======== DATA TO EXAMINE ========
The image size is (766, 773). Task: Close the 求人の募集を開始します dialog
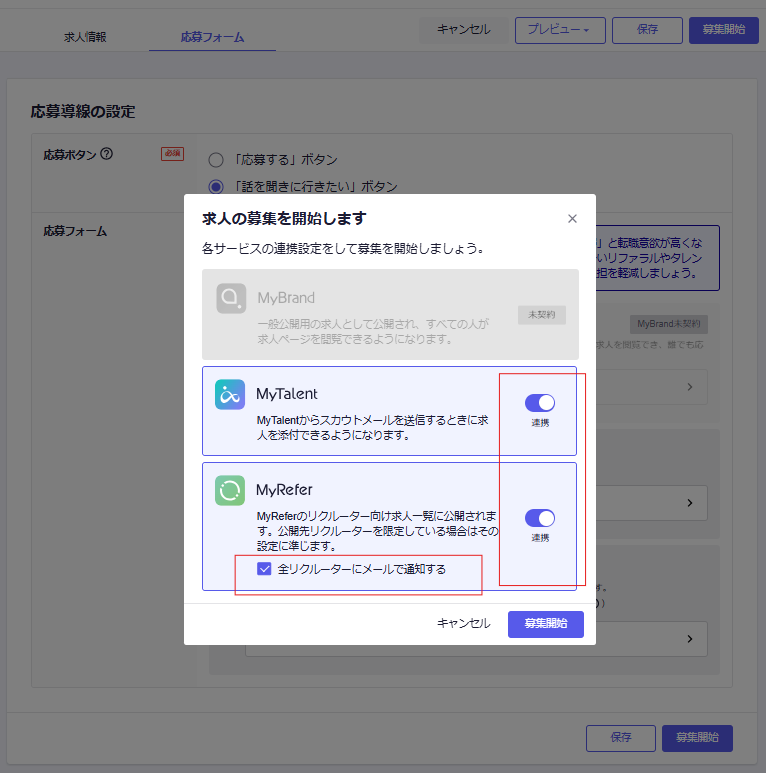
========
======== DATA TO EXAMINE ========
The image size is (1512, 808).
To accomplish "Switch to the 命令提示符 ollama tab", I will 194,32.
========
======== DATA TO EXAMINE ========
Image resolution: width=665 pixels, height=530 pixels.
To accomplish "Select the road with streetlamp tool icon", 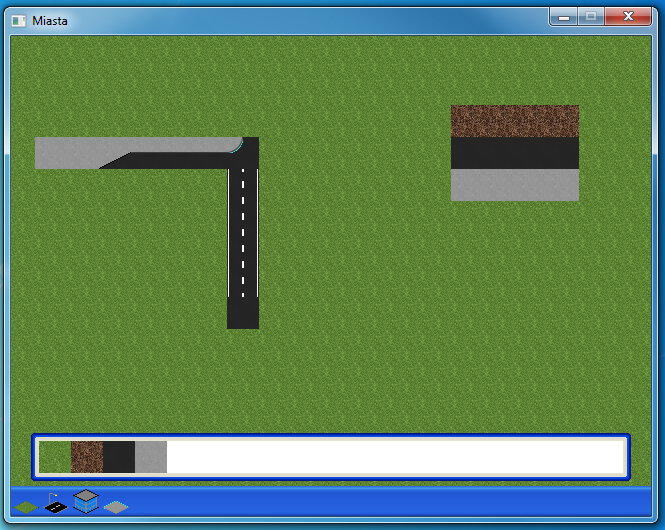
========
EXERCISE DETAILS:
Find the string "size" in the entries above and return each line that holds it.

OUTPUT OF THE EXERCISE:
The image size is (766, 773). Task: Close the 求人の募集を開始します dialog
The image size is (1512, 808).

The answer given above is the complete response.